‘Work on a good piece of writing proceeds on three levels: a musical one, where it is composed; an architectural one, where it is constructed; and finally, a textile one, where it is woven.’
– Walter Benjamin
Only actually 10%
Writing, I am continuously realising, is only about 10% putting words to paper. The other 90% is spread fairly evenly between imagining the story in your mind while figuring out how to translate that imagination into words, planning/structuring the story, and generating the willpower to sit down at a laptop and write.

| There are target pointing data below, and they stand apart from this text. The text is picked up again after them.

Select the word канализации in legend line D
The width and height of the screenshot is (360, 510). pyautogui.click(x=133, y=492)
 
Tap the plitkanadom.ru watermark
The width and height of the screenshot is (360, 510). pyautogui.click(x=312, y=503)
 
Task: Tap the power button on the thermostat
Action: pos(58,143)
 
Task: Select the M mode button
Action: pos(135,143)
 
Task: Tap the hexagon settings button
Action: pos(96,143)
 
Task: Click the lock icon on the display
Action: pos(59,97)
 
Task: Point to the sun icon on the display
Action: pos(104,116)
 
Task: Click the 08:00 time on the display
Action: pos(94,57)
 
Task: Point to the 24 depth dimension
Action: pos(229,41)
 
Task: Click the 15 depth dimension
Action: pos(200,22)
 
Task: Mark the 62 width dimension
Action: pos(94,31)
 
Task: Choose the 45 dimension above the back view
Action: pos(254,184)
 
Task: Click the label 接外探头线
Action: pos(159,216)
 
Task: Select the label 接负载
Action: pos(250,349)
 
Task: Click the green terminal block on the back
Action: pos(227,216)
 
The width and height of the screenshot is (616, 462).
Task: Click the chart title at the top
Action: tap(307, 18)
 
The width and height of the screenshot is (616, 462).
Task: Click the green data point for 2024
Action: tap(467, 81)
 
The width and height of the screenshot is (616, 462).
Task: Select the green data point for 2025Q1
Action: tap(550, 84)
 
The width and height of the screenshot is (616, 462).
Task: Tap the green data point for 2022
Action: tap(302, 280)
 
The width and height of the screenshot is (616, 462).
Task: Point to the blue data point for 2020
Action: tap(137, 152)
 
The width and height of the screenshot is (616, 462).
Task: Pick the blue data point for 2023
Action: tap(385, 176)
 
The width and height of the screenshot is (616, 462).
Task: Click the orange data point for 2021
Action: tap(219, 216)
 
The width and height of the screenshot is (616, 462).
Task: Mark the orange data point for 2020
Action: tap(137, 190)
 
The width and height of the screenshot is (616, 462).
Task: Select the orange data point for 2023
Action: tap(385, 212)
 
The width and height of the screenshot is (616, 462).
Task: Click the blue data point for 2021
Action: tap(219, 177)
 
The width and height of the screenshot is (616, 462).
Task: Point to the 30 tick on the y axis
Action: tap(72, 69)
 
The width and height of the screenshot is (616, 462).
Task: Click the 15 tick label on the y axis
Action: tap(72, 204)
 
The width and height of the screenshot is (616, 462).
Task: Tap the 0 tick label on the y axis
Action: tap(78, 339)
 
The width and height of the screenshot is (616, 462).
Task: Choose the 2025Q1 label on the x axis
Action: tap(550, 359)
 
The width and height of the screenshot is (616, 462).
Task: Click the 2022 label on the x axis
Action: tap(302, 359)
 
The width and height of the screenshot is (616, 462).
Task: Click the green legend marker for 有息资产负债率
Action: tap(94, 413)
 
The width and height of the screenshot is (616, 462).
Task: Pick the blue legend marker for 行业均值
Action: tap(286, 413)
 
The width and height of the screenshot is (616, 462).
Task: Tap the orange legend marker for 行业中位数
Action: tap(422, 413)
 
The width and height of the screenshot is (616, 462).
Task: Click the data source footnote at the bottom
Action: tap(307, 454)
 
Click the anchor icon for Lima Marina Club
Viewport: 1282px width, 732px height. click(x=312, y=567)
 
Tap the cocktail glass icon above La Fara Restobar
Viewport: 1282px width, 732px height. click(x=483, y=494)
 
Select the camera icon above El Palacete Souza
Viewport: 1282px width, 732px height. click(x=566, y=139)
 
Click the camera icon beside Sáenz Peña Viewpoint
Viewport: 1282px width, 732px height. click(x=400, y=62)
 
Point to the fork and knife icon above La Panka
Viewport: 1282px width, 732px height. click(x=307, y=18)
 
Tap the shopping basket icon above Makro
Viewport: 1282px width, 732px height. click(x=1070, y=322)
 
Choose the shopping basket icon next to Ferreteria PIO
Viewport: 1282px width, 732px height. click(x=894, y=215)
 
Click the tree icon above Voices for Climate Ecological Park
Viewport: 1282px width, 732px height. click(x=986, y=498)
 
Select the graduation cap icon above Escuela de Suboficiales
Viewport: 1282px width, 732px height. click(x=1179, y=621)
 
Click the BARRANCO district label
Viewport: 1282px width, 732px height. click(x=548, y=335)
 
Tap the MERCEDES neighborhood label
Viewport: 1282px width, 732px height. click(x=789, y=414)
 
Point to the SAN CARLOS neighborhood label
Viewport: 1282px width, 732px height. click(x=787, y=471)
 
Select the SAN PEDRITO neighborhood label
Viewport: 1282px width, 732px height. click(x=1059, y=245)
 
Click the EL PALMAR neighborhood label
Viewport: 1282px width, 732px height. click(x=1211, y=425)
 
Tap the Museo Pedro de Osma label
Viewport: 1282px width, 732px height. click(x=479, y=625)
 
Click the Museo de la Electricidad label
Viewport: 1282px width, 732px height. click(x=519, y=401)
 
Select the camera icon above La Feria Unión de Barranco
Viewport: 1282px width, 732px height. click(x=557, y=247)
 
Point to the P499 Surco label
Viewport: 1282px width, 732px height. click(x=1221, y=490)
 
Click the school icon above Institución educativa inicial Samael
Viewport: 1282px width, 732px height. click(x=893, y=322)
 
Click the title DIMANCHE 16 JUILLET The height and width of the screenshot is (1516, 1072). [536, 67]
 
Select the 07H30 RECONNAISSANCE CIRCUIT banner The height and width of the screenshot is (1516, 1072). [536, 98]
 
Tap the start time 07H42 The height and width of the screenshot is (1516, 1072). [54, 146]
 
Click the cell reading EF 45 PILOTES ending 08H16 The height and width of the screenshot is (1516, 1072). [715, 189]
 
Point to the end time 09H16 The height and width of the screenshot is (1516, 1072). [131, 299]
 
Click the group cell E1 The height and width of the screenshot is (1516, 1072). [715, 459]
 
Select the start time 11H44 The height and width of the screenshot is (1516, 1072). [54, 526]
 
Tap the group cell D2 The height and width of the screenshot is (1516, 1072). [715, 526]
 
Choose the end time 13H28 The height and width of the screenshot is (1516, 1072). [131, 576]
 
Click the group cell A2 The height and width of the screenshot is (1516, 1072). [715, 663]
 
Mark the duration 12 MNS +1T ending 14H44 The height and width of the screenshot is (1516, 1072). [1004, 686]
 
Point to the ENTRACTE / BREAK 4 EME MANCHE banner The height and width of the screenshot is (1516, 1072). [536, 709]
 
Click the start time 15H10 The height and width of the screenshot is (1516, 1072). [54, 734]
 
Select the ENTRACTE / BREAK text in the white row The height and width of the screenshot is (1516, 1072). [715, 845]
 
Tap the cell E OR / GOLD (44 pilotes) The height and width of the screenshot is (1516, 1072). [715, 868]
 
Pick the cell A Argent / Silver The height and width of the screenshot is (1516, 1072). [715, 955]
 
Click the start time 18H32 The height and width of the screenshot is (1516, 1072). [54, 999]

Some days are taken over by the imagining. You sit there, looking to the outside world as if you’re doing nothing in particular. You create in your mind the characters: their nuisances and quirks, their political leanings and religious beliefs, their hopes and dreams (and sometimes their appearances though this is of far less importance than many people think). You create settings: geographical, temporal, societal. Basically you build a world and people to live within it.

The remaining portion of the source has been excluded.